What you are asked to do: Repeat every line of the items below word for word, leaving out the pictures.

Item-finding records
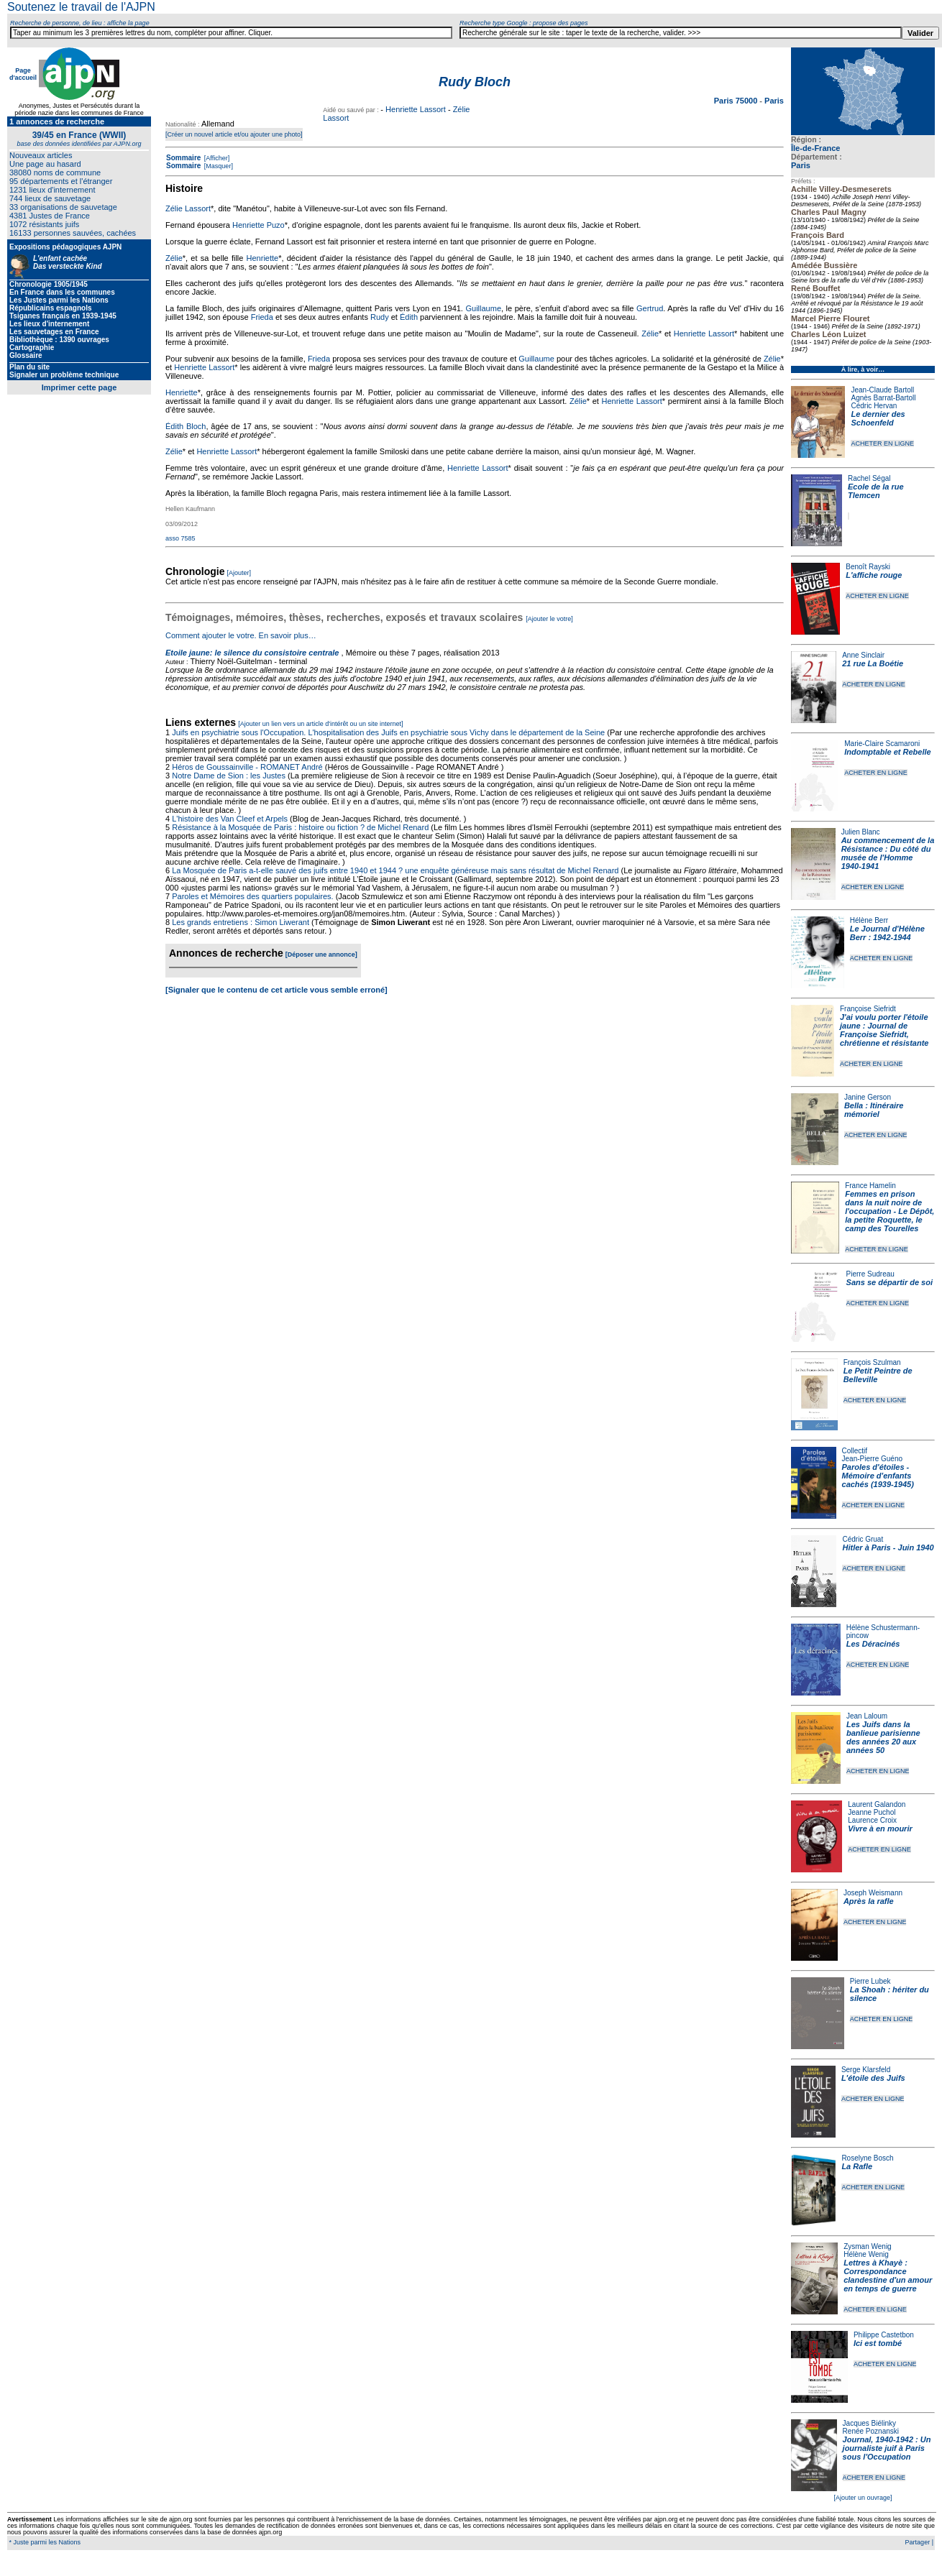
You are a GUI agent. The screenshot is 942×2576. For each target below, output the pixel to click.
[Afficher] (215, 158)
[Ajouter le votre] (549, 618)
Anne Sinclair (863, 655)
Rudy (379, 317)
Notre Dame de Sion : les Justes (228, 775)
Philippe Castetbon (884, 2335)
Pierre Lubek (870, 1981)
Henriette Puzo (258, 225)
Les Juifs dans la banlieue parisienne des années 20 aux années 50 (883, 1737)
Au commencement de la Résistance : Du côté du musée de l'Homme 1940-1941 (888, 853)
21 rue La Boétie (872, 663)
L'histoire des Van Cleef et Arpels (230, 818)
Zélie (174, 258)
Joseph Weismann (872, 1893)
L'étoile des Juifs (873, 2078)
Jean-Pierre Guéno (872, 1459)
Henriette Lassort (415, 109)
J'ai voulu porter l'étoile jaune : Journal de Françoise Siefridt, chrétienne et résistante (884, 1030)
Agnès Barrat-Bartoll (883, 398)
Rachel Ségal (869, 478)
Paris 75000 (737, 100)
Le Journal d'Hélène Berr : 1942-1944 (887, 933)
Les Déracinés (873, 1643)
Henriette (263, 258)
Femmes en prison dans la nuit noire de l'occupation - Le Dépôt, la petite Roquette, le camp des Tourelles (889, 1211)
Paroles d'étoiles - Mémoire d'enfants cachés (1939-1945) (878, 1476)
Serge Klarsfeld (865, 2070)
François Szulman (872, 1362)
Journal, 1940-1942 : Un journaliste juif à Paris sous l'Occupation (887, 2448)
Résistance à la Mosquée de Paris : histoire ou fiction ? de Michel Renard (300, 827)
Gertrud (649, 308)
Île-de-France (815, 148)
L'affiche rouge (874, 575)
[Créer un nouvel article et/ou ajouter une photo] (234, 134)
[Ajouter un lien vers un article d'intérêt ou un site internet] (320, 723)
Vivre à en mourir (880, 1828)
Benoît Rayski (868, 567)
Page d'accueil (23, 74)
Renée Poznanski (871, 2431)
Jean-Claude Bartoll (882, 390)
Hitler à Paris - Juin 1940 (887, 1547)
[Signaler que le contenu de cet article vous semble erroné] (276, 989)
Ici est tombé (878, 2343)
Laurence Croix (872, 1820)
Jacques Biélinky (869, 2423)
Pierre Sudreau (870, 1274)
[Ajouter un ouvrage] (862, 2497)
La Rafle (856, 2166)
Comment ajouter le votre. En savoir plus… (240, 635)
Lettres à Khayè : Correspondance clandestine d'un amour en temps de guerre (887, 2275)
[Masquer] (217, 166)
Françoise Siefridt (868, 1009)
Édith (409, 317)
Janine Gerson (867, 1097)
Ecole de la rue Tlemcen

Finished answer:
You are a GUI agent. The screenshot is 942×2576. For each target below, output the pixel to click.
[Afficher] (215, 158)
[Ajouter le votre] (549, 618)
Anne Sinclair (863, 655)
Rudy (379, 317)
Notre Dame de Sion : les Justes (228, 775)
Philippe Castetbon (884, 2335)
Pierre Lubek (870, 1981)
Henriette Puzo (258, 225)
Les Juifs dans la banlieue parisienne des années 20 aux années 50 (883, 1737)
Au commencement de la Résistance : Du côté du musée de l'Homme 1940-1941 (888, 853)
21 rue La Boétie (872, 663)
L'histoire des Van Cleef et Arpels (230, 818)
Zélie (174, 258)
Joseph Weismann (872, 1893)
L'étoile des Juifs (873, 2078)
Jean-Pierre Guéno (872, 1459)
Henriette Lassort (415, 109)
J'ai voulu porter l'étoile jaune : Journal de Françoise Siefridt, chrétienne et résistante (884, 1030)
Agnès Barrat-Bartoll (883, 398)
Rachel Ségal (869, 478)
Paris 75000 (737, 100)
Le Journal d'Hélène Berr : 1942-1944 (887, 933)
Les Déracinés (873, 1643)
Henriette (263, 258)
Femmes en prison dans la nuit noire de l'occupation - Le Dépôt, la petite Roquette, le camp des Tourelles (889, 1211)
Paroles d'étoiles - Mémoire d'enfants cachés (1939-1945) (878, 1476)
Serge Klarsfeld (865, 2070)
François Szulman (872, 1362)
Journal, 1940-1942 : Un journaliste juif à Paris sous l'Occupation (887, 2448)
Résistance à la Mosquée de Paris : histoire ou fiction ? de Michel Renard (300, 827)
Gertrud (649, 308)
Île-de-France (815, 148)
L'affiche rouge (874, 575)
[Créer un nouvel article et/ou ajouter une photo] (234, 134)
[Ajouter un lien vers un article d'intérêt ou un site internet] (320, 723)
Vivre à en mourir (880, 1828)
Benoît Rayski (868, 567)
Page d'accueil (23, 74)
Renée Poznanski (871, 2431)
Jean-Claude Bartoll (882, 390)
Hitler à Paris - Juin 1940 (887, 1547)
[Signaler que le contenu de cet article vous semble erroné] (276, 989)
Ici est tombé (878, 2343)
Laurence Croix (872, 1820)
Jacques Biélinky (869, 2423)
Pierre Sudreau (870, 1274)
[Ajouter un ouvrage] (862, 2497)
La Rafle (856, 2166)
Comment ajouter le votre. En savoir plus… (240, 635)
Lettres à Khayè : Correspondance clandestine d'un amour en temps de guerre (887, 2275)
[Masquer] (217, 166)
Françoise Siefridt (868, 1009)
Édith (409, 317)
Janine Gerson (867, 1097)
Ecole de la rue Tlemcen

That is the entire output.